141 F.2d 729 | D.C. Cir. | 1944

EDGERTON, Associate Justice.

This is a suit by a grantor’s heirs to set aside, on the ground of the grantor’s mental incapacity, a conveyance of real property to a stranger. Over the objection of the grantee, the heirs were allowed to prove by medical testimony and hospital records that the grantor was insane. The grantee appeals from a judgment in favor of the heirs. The only question we need consider is whether the testimony and records should have been excluded because of a statute which provides that “no physician or surgeon shall be permitted, without the consent of the person afflicted, or of his legal representative, to disclose any information, confidential in its nature, which he shall have acquired in attending a patient in a professional capacity and which was necessary to enable him to act in that capacity * * *.”1

The statute is plainly intended to protect the interests of the patient, not those of persons with whom he deals. Accordingly it permits him and does not permit them to waive the physician’s disqualification. It would pervert the statute to permit them to insist upon the disqualification, to the prejudice and over the objection of persons who stand in the patient’s shoes. Under statutes which make no mention of a “legal representative,” the heirs of the patient have often been permitted to exercise the patient’s privilege of waiver in order to enforce a substantive right which descended from the patient to his heirs.2

*730The inclusion in the District of Columbia statute of the term “legal representative” does not weaken, but strengthens, the position of the heirs. The term, as used in the statute, refers to the persons who are entitled to enforce the particular substantive right of the patient which is involved in a particular case. Since the substantive right involved in this case is the right to avoid a deed, the persons entitled to enforce the right are the heirs. Accordingly they may exercise, as against a stranger, the patient’s privilege of waiver. A duly appointed executor,3 though not one merely nominated in a will,4 may exercise the privilege, in a case in which it is the executor who stands in the patient’s shoes. But this does not imply that the heirs may not exercise it when they stand in the patient’s shoes and there is no controversy between them and the executor.5 As compared to an executor, an heir “is at least equally interested in preserving the ancestor’s reputation, and * * * has an equal moral claim to protect the deceased’s property-rights from unwarranted diminution.”6 In this case •there was no executor nor occasion for one, since the deceased left no personal estate.

Affirmed.

D.C.Code, 1940, § 14-308. Cf. In re Cottrill’s Estate, D.C., 39 F.Supp. 689.

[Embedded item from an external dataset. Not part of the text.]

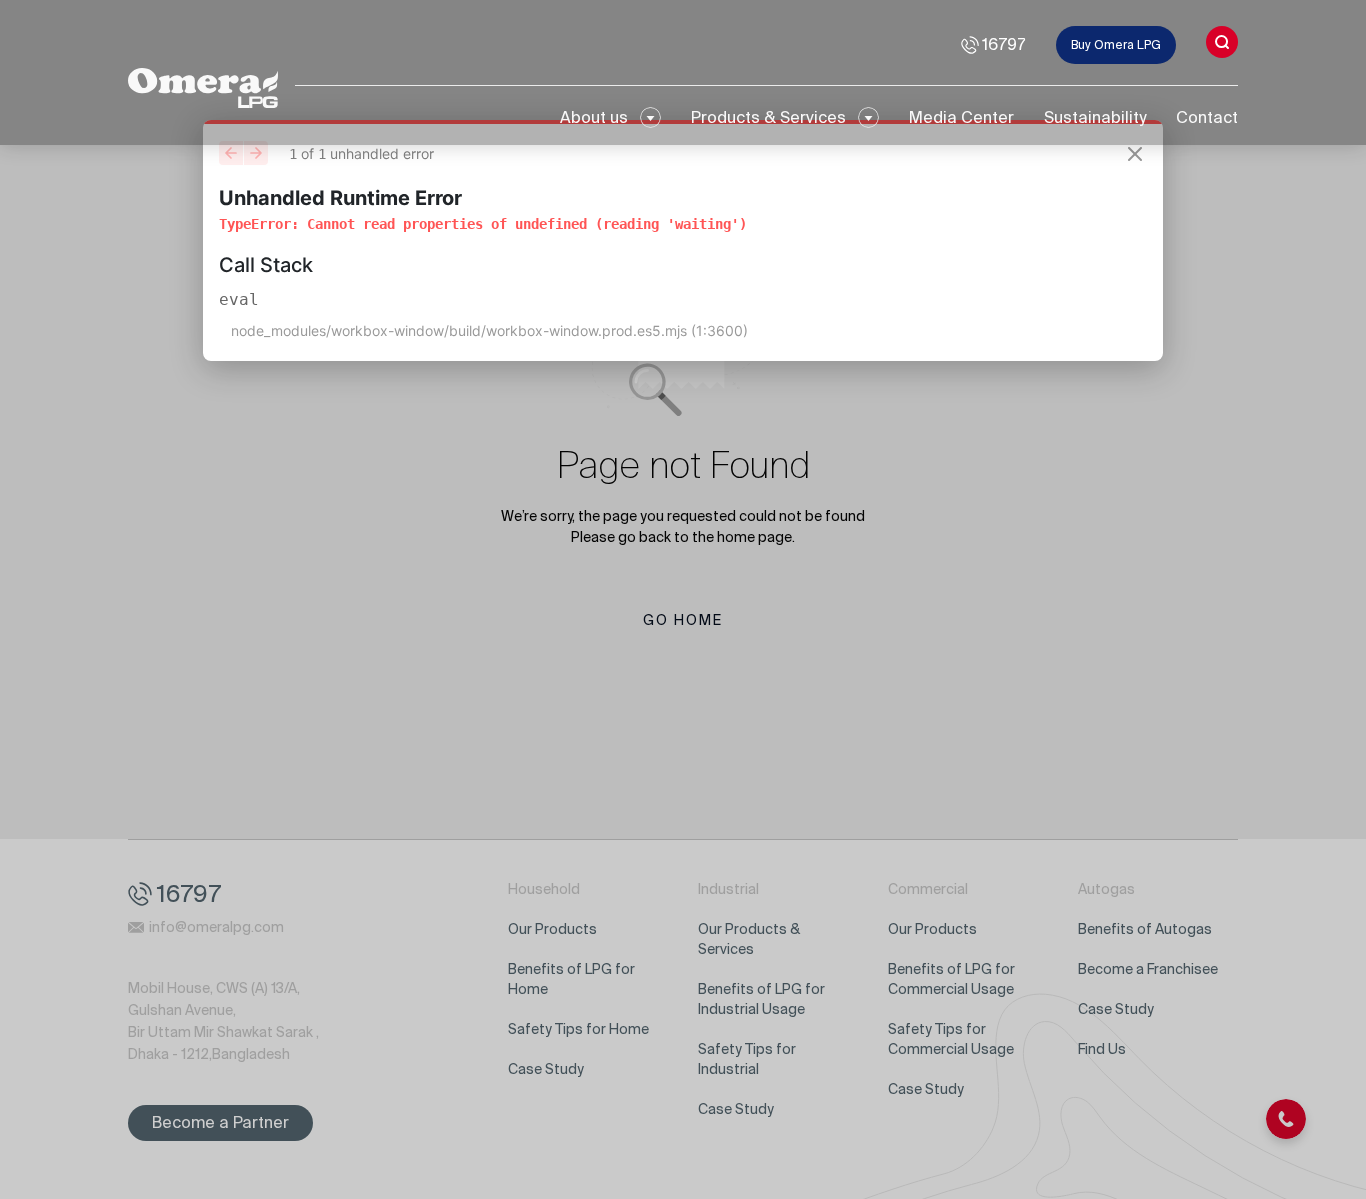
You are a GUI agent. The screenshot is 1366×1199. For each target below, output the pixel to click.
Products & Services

Shornick v. Shornick, 25 Ariz. 563, 220 P. 397, 31 A.L.R. 159; Flack v. Brewster, 107 Kan. 63, 190 P. 616; Gorman v. Hickey, 145 Kan. 54, 64 P.2d 587; Sprouse v. Magee, 46 Idaho 622, 269 P. 993; In re Thomas’ Estate, 165 Wash. 42, 4 P.2d 837, affirmed on rehearing, 165 Wash. 61, 7 P.2d 1119.

Thompson v. Smith, 70 App.D.C. 65, 103 F.2d 936, 123 A.L.R. 76.

Hutchins v. Hutchins, 48 App.D.C. 495; Labofish v. Berman, 60 App.D.C. 397, 55 F.2d 1022, distinguished on this ground in Thompson v. Smith, supra; McCartney v. Holmquist, 70 App.D.C. 334, 106 F.2d 855, 126 A.L.R. 375.

We have no occasion to consider the relative rights of the heirs and the executor in such a controversy. Cf. Hutchins v. Hutchins, 48 App.D.C. 495; Stafford v. American Security & Trust Co., 60 App.D.C. 380, 55 F.2d 542.

8 Wigmore, Evidence, 3d Ed. 1940, § 2391. Cf. 31 A.L.R. 167, 177; 126 A.L.R. 380, 382.